Exercise aim
Wherever a picture appears in the listing, leave it out, and copy the rest exactly.

The data
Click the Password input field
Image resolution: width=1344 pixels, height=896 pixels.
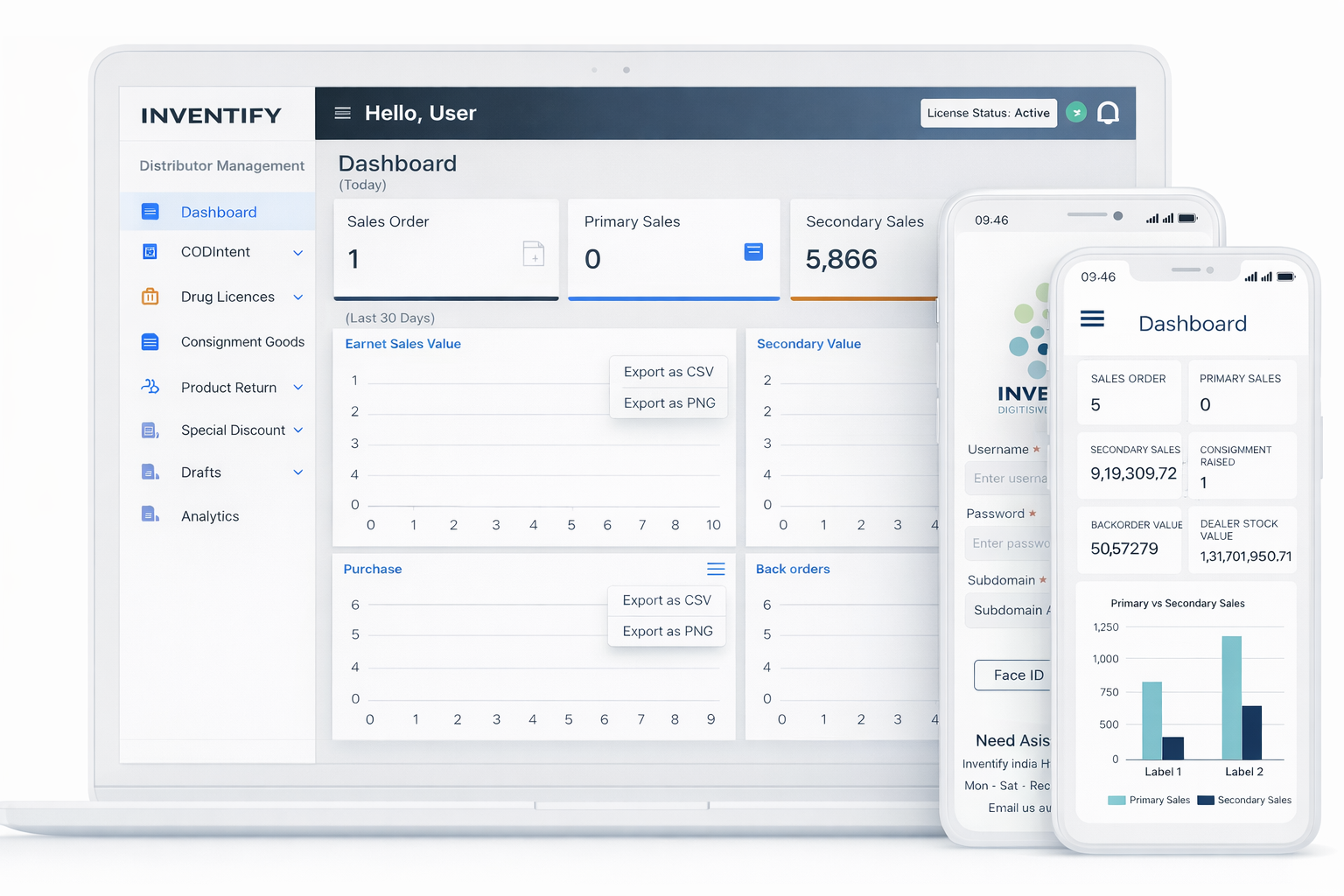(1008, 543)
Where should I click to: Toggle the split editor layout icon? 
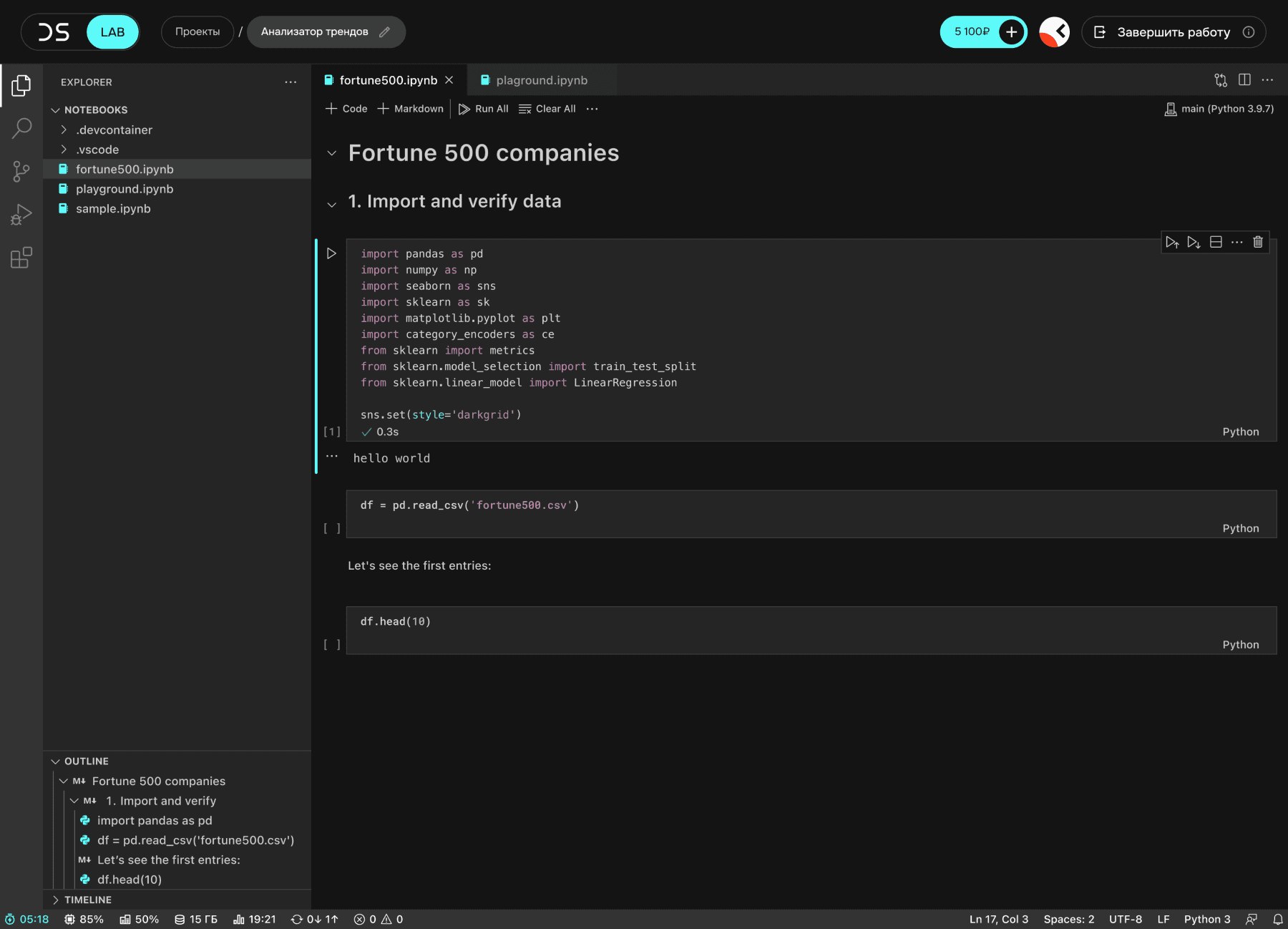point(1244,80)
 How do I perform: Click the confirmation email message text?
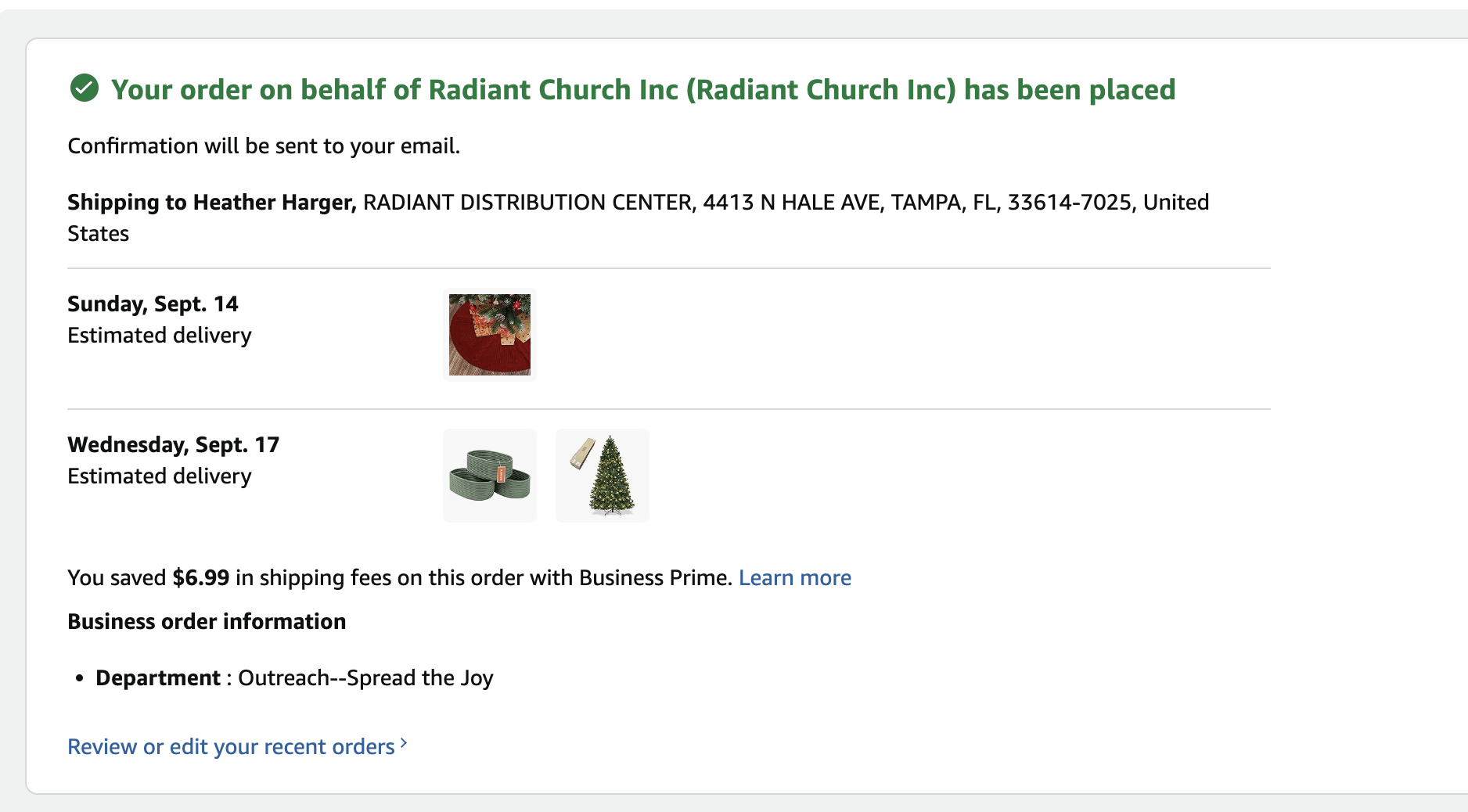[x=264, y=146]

Task response
Click the Password input field
Image resolution: width=1344 pixels, height=896 pixels.
(1008, 543)
Where should I click to: Toggle the split editor layout icon? 
point(1244,80)
 How do I perform: Click the confirmation email message text?
[x=264, y=146]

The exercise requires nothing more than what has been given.